Task to carry out:
The exercise calls for a faithful copy of all the data.

[Saved data entries]
►

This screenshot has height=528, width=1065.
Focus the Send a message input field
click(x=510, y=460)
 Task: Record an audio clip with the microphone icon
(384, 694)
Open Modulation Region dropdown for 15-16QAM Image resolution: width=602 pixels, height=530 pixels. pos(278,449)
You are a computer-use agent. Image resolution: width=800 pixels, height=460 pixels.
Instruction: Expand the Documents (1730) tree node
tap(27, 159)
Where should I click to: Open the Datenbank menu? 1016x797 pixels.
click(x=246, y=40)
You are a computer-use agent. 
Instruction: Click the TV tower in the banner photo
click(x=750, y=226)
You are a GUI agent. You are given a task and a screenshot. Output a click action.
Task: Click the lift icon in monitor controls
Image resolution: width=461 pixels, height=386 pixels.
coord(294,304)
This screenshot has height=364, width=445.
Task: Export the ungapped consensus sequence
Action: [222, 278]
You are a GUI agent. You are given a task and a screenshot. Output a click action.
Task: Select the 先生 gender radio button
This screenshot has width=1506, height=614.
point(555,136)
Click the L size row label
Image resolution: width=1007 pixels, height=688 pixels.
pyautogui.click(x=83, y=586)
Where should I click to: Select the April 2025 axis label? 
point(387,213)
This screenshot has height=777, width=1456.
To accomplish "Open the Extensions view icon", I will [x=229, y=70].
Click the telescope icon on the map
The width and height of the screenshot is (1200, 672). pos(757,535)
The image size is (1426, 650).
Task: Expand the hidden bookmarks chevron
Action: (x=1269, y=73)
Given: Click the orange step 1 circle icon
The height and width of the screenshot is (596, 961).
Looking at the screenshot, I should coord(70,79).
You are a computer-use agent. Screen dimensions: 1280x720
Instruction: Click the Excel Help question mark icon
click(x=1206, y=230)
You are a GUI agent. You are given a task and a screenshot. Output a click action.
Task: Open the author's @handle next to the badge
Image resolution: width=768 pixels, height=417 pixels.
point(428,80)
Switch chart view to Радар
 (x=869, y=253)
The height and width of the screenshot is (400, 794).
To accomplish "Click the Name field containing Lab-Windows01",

◄

Answer for this exercise:
This screenshot has height=528, width=1065.
Focus the Send a message input field
click(x=510, y=460)
 Task: Record an audio clip with the microphone icon
(384, 694)
Open Modulation Region dropdown for 15-16QAM Image resolution: width=602 pixels, height=530 pixels. pos(278,449)
You are a computer-use agent. Image resolution: width=800 pixels, height=460 pixels.
Instruction: Expand the Documents (1730) tree node
tap(27, 159)
Where should I click to: Open the Datenbank menu? 1016x797 pixels.
click(x=246, y=40)
You are a computer-use agent. 
Instruction: Click the TV tower in the banner photo
click(x=750, y=226)
You are a GUI agent. You are given a task and a screenshot. Output a click action.
Task: Click the lift icon in monitor controls
Image resolution: width=461 pixels, height=386 pixels.
coord(294,304)
This screenshot has height=364, width=445.
Task: Export the ungapped consensus sequence
Action: [222, 278]
You are a GUI agent. You are given a task and a screenshot. Output a click action.
Task: Select the 先生 gender radio button
This screenshot has width=1506, height=614.
point(555,136)
Click the L size row label
Image resolution: width=1007 pixels, height=688 pixels.
pyautogui.click(x=83, y=586)
Where should I click to: Select the April 2025 axis label? 
point(387,213)
This screenshot has height=777, width=1456.
To accomplish "Open the Extensions view icon", I will [x=229, y=70].
Click the telescope icon on the map
The width and height of the screenshot is (1200, 672). pos(757,535)
The image size is (1426, 650).
Task: Expand the hidden bookmarks chevron
Action: (x=1269, y=73)
Given: Click the orange step 1 circle icon
The height and width of the screenshot is (596, 961).
Looking at the screenshot, I should coord(70,79).
You are a computer-use agent. Screen dimensions: 1280x720
Instruction: Click the Excel Help question mark icon
click(x=1206, y=230)
You are a GUI agent. You are given a task and a screenshot. Output a click action.
Task: Open the author's @handle next to the badge
Image resolution: width=768 pixels, height=417 pixels.
point(428,80)
Switch chart view to Радар
 (x=869, y=253)
The height and width of the screenshot is (400, 794).
To accomplish "Click the Name field containing Lab-Windows01",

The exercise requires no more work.